Task directions: Where the listing below has a line containing "EN SAVOIR PLUS (66, 809)", output that line and all lines after it, verbatim, and no others.

The input:

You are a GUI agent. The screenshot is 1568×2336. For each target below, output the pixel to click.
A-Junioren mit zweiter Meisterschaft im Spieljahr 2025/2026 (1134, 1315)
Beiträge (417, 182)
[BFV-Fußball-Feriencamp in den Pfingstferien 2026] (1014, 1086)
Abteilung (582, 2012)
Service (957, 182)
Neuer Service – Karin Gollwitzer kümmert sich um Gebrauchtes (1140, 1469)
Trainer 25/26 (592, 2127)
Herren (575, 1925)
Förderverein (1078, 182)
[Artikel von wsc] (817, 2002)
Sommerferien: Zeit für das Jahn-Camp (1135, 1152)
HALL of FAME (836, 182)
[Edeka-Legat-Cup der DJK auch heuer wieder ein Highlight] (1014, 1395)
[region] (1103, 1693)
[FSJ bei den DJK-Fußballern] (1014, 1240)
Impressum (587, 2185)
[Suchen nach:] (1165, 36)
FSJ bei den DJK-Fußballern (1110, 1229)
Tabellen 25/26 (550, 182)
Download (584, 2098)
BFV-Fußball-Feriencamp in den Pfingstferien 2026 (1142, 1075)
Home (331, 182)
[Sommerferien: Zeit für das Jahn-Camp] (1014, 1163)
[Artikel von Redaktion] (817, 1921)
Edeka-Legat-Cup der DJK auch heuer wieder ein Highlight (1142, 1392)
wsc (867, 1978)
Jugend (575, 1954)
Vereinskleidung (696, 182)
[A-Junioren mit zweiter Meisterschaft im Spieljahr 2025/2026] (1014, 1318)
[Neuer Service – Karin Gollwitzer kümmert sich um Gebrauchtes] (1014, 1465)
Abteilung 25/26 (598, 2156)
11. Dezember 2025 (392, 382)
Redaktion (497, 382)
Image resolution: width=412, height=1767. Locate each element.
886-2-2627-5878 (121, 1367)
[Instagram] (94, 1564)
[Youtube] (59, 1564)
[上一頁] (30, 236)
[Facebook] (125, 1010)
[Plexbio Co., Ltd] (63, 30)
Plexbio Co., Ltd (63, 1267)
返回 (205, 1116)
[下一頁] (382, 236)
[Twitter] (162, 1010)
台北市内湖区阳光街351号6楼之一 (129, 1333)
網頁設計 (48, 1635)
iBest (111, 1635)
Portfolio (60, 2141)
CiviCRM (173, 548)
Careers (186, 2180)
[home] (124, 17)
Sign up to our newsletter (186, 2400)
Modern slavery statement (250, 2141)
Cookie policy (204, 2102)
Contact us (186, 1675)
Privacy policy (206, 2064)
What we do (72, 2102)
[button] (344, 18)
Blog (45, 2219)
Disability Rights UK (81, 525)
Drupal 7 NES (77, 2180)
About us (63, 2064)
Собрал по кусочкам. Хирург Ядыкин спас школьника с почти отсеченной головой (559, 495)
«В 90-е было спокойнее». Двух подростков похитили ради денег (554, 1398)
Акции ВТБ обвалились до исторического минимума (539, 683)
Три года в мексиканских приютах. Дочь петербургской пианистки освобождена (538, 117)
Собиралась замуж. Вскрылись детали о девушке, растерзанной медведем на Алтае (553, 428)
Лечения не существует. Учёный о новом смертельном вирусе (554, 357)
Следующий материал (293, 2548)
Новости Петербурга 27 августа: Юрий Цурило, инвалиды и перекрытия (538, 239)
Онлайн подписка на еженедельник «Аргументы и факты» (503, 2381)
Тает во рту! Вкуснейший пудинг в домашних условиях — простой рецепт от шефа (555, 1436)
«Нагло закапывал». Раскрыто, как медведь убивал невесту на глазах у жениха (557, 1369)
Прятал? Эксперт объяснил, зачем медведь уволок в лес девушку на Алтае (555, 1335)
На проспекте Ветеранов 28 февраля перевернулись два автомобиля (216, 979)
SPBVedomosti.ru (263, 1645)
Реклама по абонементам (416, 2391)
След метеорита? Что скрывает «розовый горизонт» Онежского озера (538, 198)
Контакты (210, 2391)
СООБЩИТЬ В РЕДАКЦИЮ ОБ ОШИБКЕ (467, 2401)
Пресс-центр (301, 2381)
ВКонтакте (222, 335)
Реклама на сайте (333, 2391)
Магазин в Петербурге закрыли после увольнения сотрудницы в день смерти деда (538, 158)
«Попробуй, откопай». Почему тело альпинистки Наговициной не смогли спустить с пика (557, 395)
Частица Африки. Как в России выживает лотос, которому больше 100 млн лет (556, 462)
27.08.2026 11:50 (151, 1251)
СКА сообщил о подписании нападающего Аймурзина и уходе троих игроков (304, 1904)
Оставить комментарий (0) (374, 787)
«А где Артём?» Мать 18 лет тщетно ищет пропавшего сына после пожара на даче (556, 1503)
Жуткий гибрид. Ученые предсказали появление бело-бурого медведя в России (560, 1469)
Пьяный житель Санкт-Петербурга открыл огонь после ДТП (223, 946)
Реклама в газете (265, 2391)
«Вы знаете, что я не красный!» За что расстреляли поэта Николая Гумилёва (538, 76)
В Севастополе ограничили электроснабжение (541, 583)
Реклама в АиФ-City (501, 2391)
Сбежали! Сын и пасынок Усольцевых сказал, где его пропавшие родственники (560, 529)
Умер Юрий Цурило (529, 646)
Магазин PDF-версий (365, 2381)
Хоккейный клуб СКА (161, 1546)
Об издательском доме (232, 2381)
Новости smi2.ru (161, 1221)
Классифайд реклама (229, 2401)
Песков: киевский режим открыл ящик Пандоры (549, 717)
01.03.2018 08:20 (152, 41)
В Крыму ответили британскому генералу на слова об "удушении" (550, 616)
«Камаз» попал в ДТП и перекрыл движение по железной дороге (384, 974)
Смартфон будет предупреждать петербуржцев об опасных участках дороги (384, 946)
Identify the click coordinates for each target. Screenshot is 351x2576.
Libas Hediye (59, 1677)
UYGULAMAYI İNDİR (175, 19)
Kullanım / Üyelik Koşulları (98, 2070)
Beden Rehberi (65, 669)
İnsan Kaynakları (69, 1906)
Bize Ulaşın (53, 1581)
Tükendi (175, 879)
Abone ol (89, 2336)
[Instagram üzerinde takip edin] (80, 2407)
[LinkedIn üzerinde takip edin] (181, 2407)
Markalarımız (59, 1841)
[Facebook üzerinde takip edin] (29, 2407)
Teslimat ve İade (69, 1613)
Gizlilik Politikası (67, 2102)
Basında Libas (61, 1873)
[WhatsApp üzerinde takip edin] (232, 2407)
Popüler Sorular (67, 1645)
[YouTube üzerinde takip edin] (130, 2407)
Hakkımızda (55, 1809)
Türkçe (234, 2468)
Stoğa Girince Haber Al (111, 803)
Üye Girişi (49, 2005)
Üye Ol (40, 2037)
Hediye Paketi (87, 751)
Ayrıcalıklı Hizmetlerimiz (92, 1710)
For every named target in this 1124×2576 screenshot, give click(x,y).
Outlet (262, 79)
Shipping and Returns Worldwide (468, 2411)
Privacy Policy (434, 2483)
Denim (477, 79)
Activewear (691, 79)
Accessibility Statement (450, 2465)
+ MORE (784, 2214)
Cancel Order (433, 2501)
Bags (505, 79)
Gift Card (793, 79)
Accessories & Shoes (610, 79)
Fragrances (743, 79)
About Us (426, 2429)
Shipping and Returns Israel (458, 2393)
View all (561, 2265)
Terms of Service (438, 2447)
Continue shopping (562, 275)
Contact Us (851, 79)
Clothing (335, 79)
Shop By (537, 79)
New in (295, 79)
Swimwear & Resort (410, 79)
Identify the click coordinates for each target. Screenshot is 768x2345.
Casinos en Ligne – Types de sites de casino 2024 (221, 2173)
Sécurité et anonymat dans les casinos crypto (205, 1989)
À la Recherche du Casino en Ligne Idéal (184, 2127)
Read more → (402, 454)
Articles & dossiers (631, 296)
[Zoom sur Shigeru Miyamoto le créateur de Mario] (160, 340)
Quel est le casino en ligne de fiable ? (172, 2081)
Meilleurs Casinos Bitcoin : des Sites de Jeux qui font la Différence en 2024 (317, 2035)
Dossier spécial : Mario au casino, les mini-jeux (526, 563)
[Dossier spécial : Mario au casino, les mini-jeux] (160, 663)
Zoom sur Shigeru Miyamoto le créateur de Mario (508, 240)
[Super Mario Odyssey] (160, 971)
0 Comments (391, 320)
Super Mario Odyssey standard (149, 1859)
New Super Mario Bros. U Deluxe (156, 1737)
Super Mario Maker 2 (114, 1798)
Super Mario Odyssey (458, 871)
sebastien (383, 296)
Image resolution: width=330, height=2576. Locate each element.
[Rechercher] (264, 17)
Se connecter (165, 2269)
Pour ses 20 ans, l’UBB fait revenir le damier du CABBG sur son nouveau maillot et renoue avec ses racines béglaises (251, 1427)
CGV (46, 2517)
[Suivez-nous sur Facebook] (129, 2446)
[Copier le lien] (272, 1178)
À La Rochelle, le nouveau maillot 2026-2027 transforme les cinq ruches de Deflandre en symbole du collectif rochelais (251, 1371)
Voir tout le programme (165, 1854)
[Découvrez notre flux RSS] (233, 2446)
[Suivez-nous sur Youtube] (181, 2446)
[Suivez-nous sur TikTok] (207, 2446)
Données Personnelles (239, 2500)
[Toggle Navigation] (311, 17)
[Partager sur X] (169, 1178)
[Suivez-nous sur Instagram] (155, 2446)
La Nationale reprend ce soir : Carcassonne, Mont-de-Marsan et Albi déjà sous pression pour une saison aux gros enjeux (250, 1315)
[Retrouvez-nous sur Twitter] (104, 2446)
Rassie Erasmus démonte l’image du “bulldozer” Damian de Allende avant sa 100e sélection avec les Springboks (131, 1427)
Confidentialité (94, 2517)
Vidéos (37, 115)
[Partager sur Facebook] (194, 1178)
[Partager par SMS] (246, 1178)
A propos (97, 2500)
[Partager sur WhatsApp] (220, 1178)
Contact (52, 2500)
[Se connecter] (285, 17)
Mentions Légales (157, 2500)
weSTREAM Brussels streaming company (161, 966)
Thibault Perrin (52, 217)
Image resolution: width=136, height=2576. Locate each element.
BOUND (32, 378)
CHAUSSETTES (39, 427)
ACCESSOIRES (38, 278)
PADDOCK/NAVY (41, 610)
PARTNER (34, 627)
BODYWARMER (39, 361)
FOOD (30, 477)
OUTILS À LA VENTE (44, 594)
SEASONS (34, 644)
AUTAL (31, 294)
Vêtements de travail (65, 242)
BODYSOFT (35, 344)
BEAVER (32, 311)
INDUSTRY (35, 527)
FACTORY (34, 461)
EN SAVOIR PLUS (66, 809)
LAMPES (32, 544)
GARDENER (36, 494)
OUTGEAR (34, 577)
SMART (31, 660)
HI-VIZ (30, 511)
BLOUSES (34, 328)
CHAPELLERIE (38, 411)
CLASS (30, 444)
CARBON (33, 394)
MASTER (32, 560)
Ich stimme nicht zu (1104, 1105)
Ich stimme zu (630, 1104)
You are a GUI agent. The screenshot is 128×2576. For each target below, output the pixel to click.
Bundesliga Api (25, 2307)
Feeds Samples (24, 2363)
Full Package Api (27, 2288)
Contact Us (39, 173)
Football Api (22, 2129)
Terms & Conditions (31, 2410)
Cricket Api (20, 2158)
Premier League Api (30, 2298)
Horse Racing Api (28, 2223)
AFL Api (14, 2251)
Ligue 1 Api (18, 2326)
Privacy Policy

Answer to the problem:
EN SAVOIR PLUS (66, 809)
LAMPES (32, 544)
GARDENER (36, 494)
OUTGEAR (34, 577)
SMART (31, 660)
HI-VIZ (30, 511)
BLOUSES (34, 328)
CHAPELLERIE (38, 411)
CLASS (30, 444)
CARBON (33, 394)
MASTER (32, 560)
Ich stimme nicht zu (1104, 1105)
Ich stimme zu (630, 1104)
You are a GUI agent. The screenshot is 128×2576. For each target below, output the pixel to click.
Bundesliga Api (25, 2307)
Feeds Samples (24, 2363)
Full Package Api (27, 2288)
Contact Us (39, 173)
Football Api (22, 2129)
Terms & Conditions (31, 2410)
Cricket Api (20, 2158)
Premier League Api (30, 2298)
Horse Racing Api (28, 2223)
AFL Api (14, 2251)
Ligue 1 Api (18, 2326)
Privacy Policy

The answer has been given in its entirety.